**TO BE DONE:**
Quote, word for word, the part of the passage on Lina Bo Bardi that opens with the words containing "Lina Bo Bardi" and closes with "and other ventures.".

**PASSAGE TO READ:**
======
Lina Bo Bardi was an Italian immigrant who moved to Brazil in 1946 after she married Pietro Maria Bardi, a respected art historian.[1] While she is best known for her modernist architecture, Bo Bardi also worked as a curator, writer, furniture designer, preservationist and political activist.[2] Her relationship with modernism was unique: she was definitely a modernist in terms of style and values, but she did not fit in with the other modernist architects in Brazil because she refused to ignore Brazilian culture and identity. The latter half of her life became defined by her connection to Brazil and its traditional, regional culture. This culture became an intrinsic part of Bo Bardi’s work throughout the rest of her career, in architecture projects and other ventures.
======
**SUPPLIED INFORMATION:**
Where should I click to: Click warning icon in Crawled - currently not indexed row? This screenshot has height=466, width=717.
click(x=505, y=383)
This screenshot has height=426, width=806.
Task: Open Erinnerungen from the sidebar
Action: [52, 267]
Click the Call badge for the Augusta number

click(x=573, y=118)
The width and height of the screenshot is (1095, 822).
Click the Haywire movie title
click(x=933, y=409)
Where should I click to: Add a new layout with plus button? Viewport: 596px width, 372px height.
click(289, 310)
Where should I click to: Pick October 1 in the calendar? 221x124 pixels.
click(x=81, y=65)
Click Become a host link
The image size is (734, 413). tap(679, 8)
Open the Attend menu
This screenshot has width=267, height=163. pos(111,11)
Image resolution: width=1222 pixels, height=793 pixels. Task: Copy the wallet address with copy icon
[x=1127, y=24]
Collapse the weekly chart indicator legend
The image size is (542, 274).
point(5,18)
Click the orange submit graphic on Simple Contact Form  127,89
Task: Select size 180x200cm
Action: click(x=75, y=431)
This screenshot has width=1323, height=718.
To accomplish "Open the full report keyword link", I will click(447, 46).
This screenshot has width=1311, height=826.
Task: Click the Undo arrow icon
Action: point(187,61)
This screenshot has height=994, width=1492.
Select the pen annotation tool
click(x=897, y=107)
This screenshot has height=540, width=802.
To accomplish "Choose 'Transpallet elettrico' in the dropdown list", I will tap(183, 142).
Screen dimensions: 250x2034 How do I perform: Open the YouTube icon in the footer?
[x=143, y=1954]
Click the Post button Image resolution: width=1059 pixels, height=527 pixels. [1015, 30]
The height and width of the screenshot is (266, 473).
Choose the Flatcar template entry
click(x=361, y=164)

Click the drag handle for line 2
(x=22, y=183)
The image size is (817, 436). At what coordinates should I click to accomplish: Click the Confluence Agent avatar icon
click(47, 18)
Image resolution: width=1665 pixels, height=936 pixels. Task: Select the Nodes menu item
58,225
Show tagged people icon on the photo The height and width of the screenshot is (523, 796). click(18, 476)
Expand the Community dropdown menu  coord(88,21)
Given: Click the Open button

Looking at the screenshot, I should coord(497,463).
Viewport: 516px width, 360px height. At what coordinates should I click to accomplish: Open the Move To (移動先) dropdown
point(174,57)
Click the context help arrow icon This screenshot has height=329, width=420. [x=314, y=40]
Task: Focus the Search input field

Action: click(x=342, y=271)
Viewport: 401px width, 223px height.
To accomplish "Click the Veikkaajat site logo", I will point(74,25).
======
**SOLUTION BELOW:**
Lina Bo Bardi was an Italian immigrant who moved to Brazil in 1946 after she married Pietro Maria Bardi, a respected art historian.[1] While she is best known for her modernist architecture, Bo Bardi also worked as a curator, writer, furniture designer, preservationist and political activist.[2] Her relationship with modernism was unique: she was definitely a modernist in terms of style and values, but she did not fit in with the other modernist architects in Brazil because she refused to ignore Brazilian culture and identity. The latter half of her life became defined by her connection to Brazil and its traditional, regional culture. This culture became an intrinsic part of Bo Bardi’s work throughout the rest of her career, in architecture projects and other ventures.